A spokeswoman for Asda said 64% of whole birds were contaminated to some extent, below the industry average. And she said only 16% showed high levels of contamination (more than 1,000 colony forming units per gramme of the pathogen), again beating the industry average.

‘Good progress’

“We continue to take campylobacter very seriously and we are encouraged by our own most recent test data which confirms we’re making good progress to reaching the FSA’s target,”​ she said.

Asda has worked closely with chicken supplier Faccenda Foods to kill campylobacter using a mixture of ultrasound and steam technology, known as SonoSteam. Faccenda md Andy Dawkins outlined its progress on this area, including 80% reductions of campylobacter on chicken neck and breast skin in some trials, in an exclusive video​ earlier this month.

Waitrose said work with its dedicated fresh chicken supplier Moy Park had delivered trial results showing significant reductions in campylobacter contamination, using approaches including advanced testing and enhanced farm biosecurity.

_TO DO_.
- A) Return the passage from the campylobacter article starting at "A spokeswoman for" up to and including "earlier this month.", word for word.
- B) In the campylobacter article, what technology did Asda and Faccenda Foods use to kill campylobacter?
- C) Continue the article on campylobacter in supermarket chicken from its last sentence.

_SOURCE MATERIAL_.
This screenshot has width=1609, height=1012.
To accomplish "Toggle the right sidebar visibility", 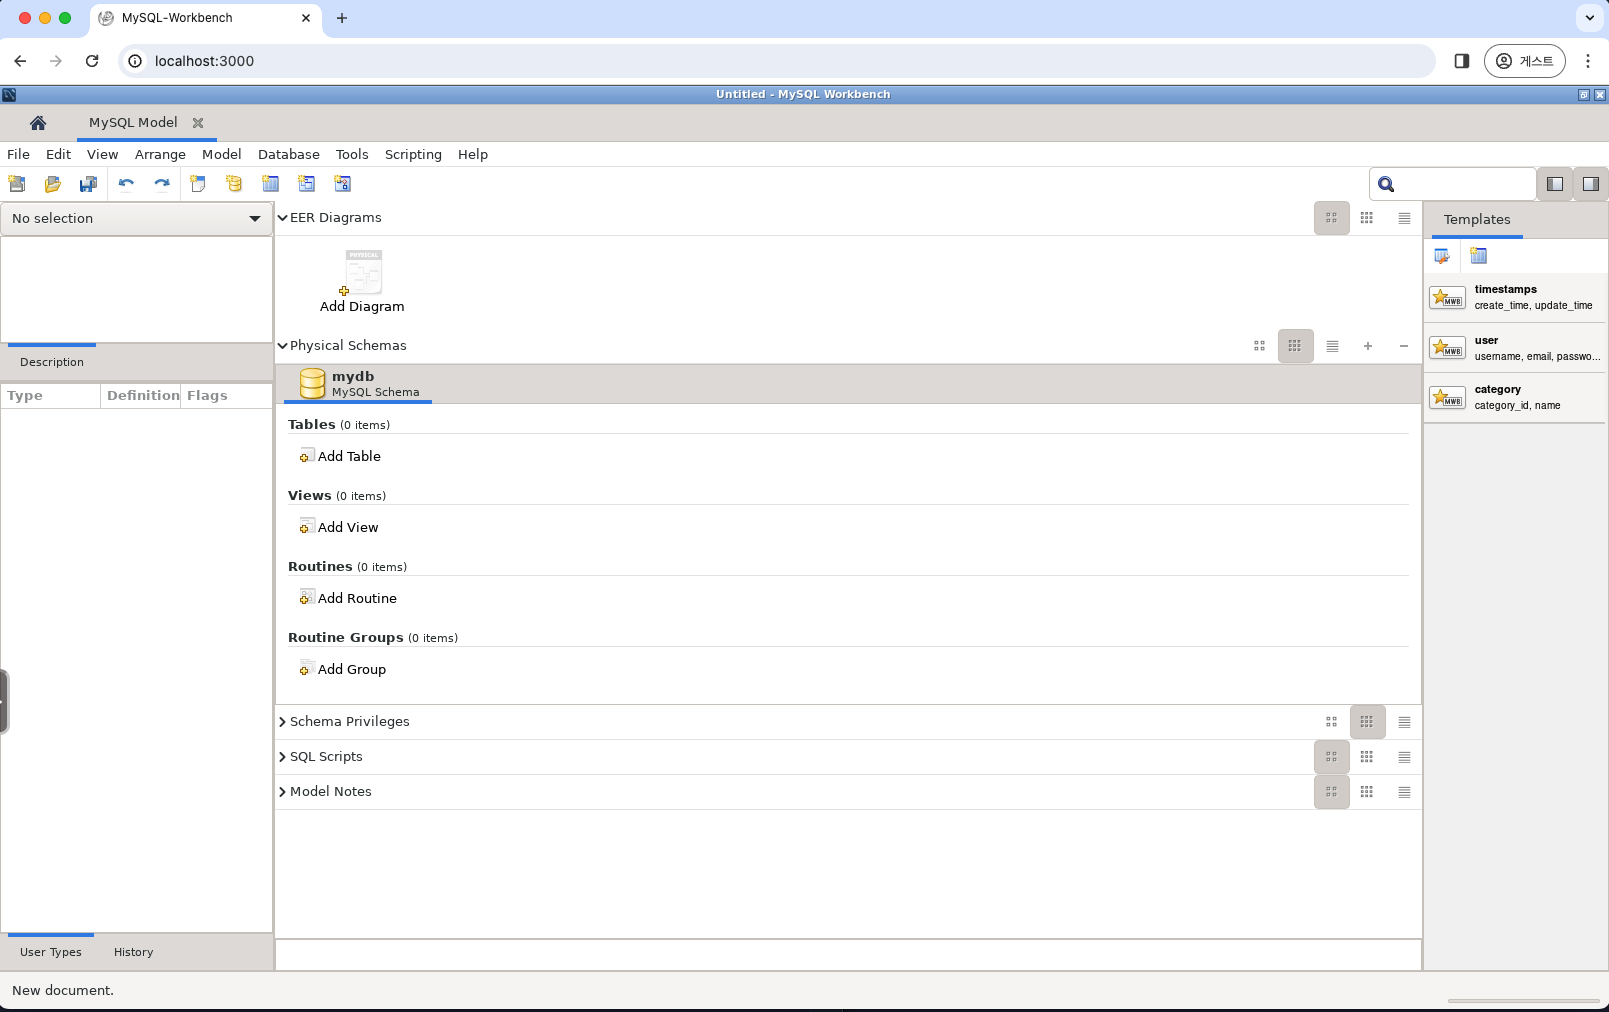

_RESULTS OF THE EXERCISE_.
- A)
A spokeswoman for Asda said 64% of whole birds were contaminated to some extent, below the industry average. And she said only 16% showed high levels of contamination (more than 1,000 colony forming units per gramme of the pathogen), again beating the industry average.

‘Good progress’

“We continue to take campylobacter very seriously and we are encouraged by our own most recent test data which confirms we’re making good progress to reaching the FSA’s target,”​ she said.

Asda has worked closely with chicken supplier Faccenda Foods to kill campylobacter using a mixture of ultrasound and steam technology, known as SonoSteam. Faccenda md Andy Dawkins outlined its progress on this area, including 80% reductions of campylobacter on chicken neck and breast skin in some trials, in an exclusive video​ earlier this month.

- B) A mixture of ultrasound and steam technology, known as SonoSteam.

- C)
The ‘farm to fork’ strategy had, by the end of March, slashed the proportion of fresh whole chickens contaminated at the highest levels by two thirds, well within the FSA’s target of 10%, Waitrose claimed.

Wearne said the agency was “encouraged”​ by the results. “Waitrose and Moy Park have pinpointed the solutions that will work for their supply chain and we look forward to seeing further progress from them and other retailers and processors over the coming months.”

Moy Park technical director Ursula Lavery said it had carried out more than 30 different supply chain initiatives and collaborated with experts across the globe, distilling that work down to seven core principles with commercial potential.

‘Challenging summer period’

“Our initial trial results are very promising and the next step is to replicate these reductions across the supply chain and in the more challenging summer period,”​ said Lavery, who said she was “optimistic”​ about developing these approaches.

The Co-operative Food, which is also tackling campylobacter at the farm level onwards, said its latest research indicated an 8-10% reduction in the highest rates of campylobacter on farms that had scrapped ‘thinning.’

Some now believe the practice, which involves removing groups of chickens from flocks, could help spread campylobacter. A wider trial from July 1 would involve about 15% of its supply chain abandoning thinning, with results monitored throughout the summer and reviewed to inform further progress, the society said.

In addition, the group said it would keep testing new technologies across its supplier sites, including double scalding and blast surface chilling, which subject chickens to extreme temperatures to reduce campylobacter. Campylobacter experts would also be introduced at each site.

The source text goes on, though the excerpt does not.